The editorial rightly suggests setting up fast track courts to curb the menace quickly and effectively. Otherwise, even this provision of death penalty for offenders will die its own death. Let each chemist prominently display a card or board depicting “No spurious drugs here” in his/her shop. Let the district health administrator be made accountable for any laxity shown in drug delivery vigilance in his area.
B.B. GOYAL, Ludhiana
Quality of education
My concern is about a problem which is affecting the quality of education in Himachal Pradesh. Article 220 of the Himachal Pradesh School Education Code lays down that only those senior secondary students are eligible to appear in the board examination who have attended 75 per cent of classes up to 15 days before the commencement of examination and have also secured at least 20 per cent marks in individual subjects and 25 per cent marks in the aggregate in the terminal examination. If a student fails to fulfil either of these conditions, he will lose the right to be sent up for the examination.

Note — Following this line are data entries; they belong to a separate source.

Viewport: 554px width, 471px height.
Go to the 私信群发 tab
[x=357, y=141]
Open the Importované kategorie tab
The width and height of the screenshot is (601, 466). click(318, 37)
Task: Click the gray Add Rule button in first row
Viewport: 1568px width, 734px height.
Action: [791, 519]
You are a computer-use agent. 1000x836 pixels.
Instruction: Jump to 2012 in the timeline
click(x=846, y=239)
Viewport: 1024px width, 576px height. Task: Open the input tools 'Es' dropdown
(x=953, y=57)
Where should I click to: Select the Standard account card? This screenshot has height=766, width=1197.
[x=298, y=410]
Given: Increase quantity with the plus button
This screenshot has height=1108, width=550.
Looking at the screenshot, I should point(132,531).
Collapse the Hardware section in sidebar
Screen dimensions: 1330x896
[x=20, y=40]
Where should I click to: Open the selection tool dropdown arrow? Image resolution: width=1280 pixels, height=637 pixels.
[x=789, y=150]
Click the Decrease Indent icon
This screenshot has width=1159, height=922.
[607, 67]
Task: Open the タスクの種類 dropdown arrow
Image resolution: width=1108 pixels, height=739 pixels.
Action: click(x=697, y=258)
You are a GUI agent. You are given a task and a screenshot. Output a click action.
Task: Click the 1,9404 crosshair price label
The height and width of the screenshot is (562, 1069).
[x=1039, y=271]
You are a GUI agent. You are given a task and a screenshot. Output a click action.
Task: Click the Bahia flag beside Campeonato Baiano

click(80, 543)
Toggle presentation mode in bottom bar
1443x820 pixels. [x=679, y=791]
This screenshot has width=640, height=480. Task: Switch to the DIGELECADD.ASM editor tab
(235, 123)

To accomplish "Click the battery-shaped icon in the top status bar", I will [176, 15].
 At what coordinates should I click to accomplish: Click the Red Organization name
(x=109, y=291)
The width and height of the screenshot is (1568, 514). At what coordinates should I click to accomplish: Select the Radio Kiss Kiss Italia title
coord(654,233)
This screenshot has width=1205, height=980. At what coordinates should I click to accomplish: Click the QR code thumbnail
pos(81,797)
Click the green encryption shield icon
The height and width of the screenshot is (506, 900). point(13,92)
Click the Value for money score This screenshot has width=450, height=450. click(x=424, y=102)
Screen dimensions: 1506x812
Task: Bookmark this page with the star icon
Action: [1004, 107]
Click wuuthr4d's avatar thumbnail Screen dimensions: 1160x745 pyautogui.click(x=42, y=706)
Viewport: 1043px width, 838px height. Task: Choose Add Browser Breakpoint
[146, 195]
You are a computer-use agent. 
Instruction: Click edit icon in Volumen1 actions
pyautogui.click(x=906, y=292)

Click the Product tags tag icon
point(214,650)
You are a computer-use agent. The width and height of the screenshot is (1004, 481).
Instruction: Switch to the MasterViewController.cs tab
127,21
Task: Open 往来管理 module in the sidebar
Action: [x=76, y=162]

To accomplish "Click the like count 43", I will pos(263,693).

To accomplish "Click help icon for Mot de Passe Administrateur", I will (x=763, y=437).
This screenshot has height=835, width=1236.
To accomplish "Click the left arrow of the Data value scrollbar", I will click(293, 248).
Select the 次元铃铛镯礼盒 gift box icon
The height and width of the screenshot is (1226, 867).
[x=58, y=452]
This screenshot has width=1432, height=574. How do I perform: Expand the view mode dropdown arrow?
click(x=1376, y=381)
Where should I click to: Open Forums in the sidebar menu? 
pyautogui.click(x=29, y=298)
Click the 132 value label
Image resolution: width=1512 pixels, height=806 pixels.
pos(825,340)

However, these two conditions are not strictly followed by the heads of institutions. As a result, students with inadequate attendance and percentage of marks are allowed to sit in the examination. In order to improve the existing standards of education in the state, it is imperative that these requirements are implemented in letter and spirit. Otherwise, these students will only add to the already growing number of the so-called qualified but unemployable and irresponsible citizens.
MOHAN SINGH THAKUR, Sandhole (Mandi)
Apropos of the editorial “Outside the gate” (Dec 8), I agree that Pakistan is hoist with its own petard regarding its expulsion from the Commonwealth. I have no grouse against the Commonwealth for expelling Pakistan and Zimbabwe as they did not meet the high standards set by the Commonwealth for the growth, existence and practice of democracy. But is it fair that if Pakistan and Zimbabwe come under close scrutiny for democratic practices by the Commonwealth, India, with an equally bad record, should escape scrutiny?
The Indian Constitution, for instance, allows for an emergency when all democratic norms and constitutional rights including the freedom of the Press an be bulldozed. In the states, the Centre can promulgate President’s rule when an Assembly can be suspended or dissolved. Is this not a practice for which the Commonwealth has expelled Pakistan and Zimbabwe?
True, the Union government enjoys such extraordinary powers to save a state from external and internal danger. But I have examined all important federal and democratic constitutions of the world, especially the USA, Canada, Australia and Germany, but nowhere have I found such draconian powers with the Union governments to dissolve or suspend their respective federating units.
The Commonwealth should examine these draconian, undemocratic and arbitrary powers with the Union government to overthrow democratically elected governments in the states and even declare an emergency. High standards of democracy are a must for the Commonwealth’s entire 54-nation grouping.